Problem requirements:
Omit the pictures, and output the rest of the entries exactly as written.
:: Supplied material
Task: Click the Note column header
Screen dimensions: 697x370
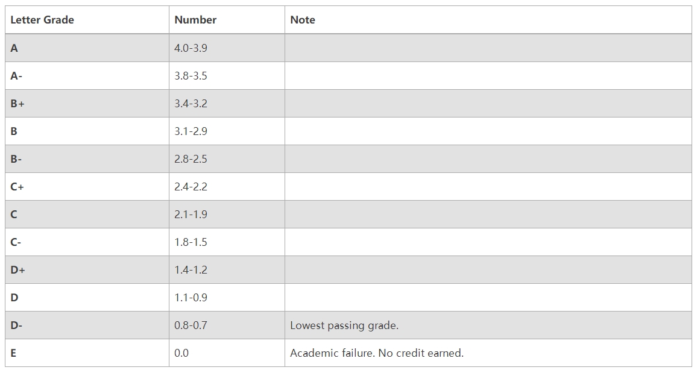Action: 302,20
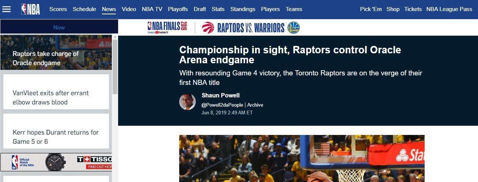Click the Tissot watch ad image

click(x=56, y=162)
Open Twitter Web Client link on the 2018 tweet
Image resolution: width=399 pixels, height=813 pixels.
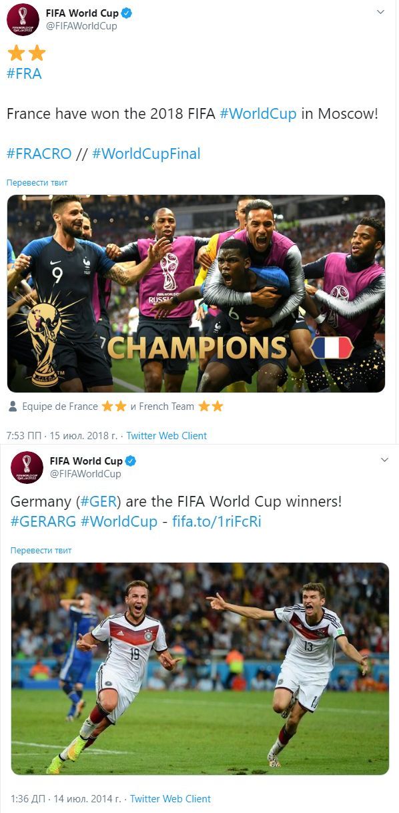167,435
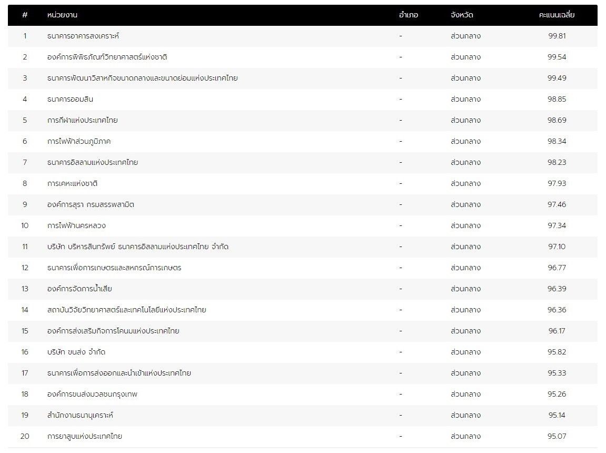606x453 pixels.
Task: Click the หน่วยงาน column header
Action: 62,15
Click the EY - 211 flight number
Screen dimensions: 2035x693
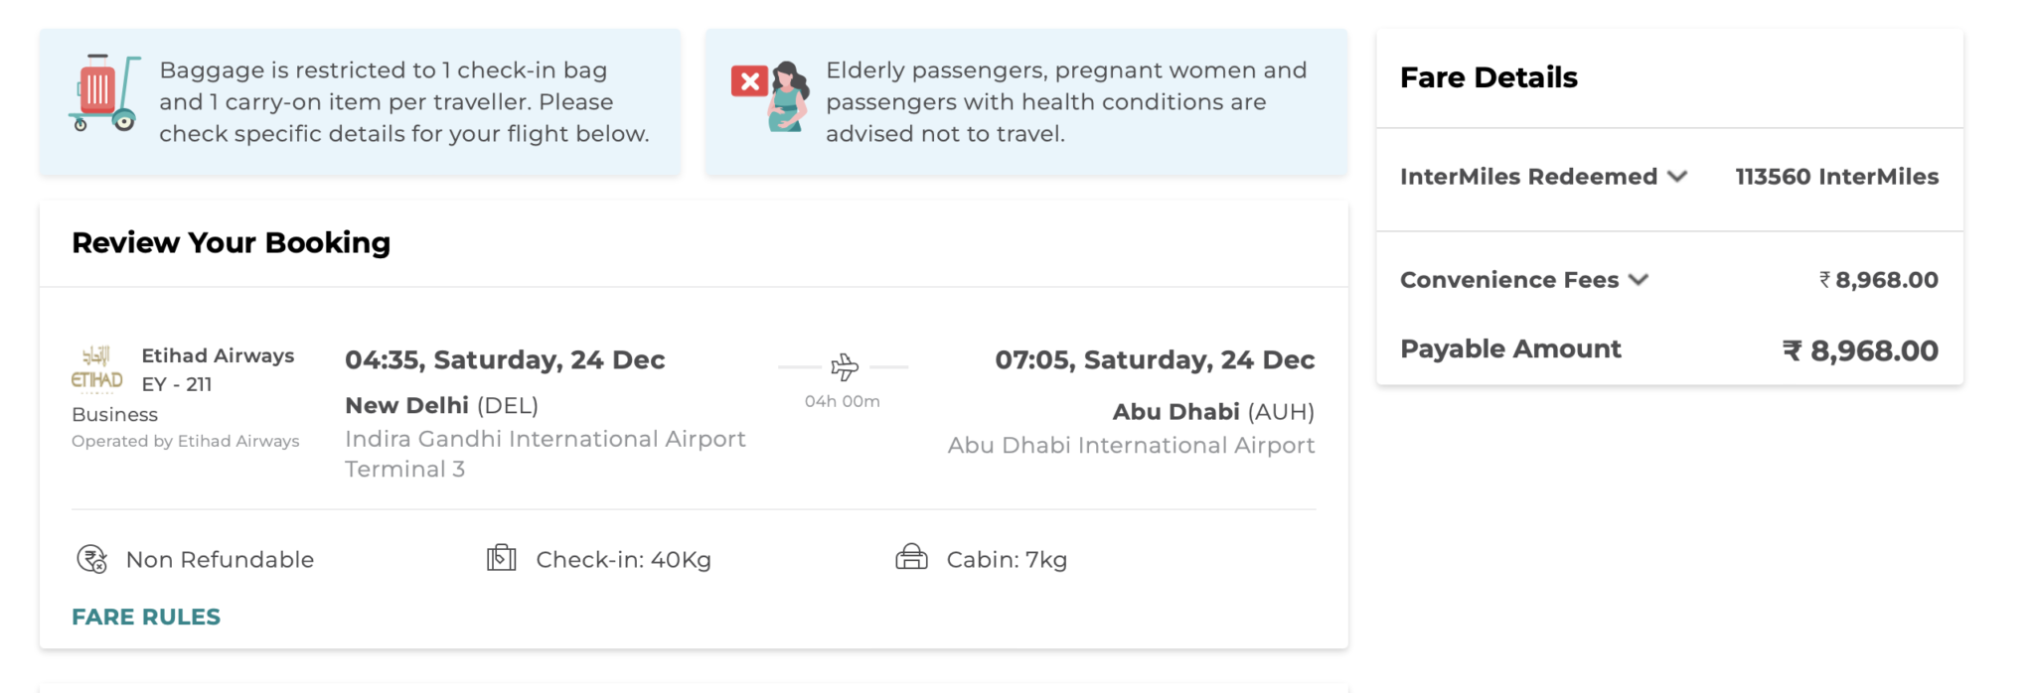[177, 384]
::::
Written answer:
Task: Click the Note column header
Screen dimensions: 697x370
Action: 302,20
Click the Tissot watch ad image

click(x=56, y=162)
Open Twitter Web Client link on the 2018 tweet
Image resolution: width=399 pixels, height=813 pixels.
167,435
606x453 pixels.
Task: Click the หน่วยงาน column header
Action: 62,15
Click the EY - 211 flight number
Screen dimensions: 2035x693
[177, 384]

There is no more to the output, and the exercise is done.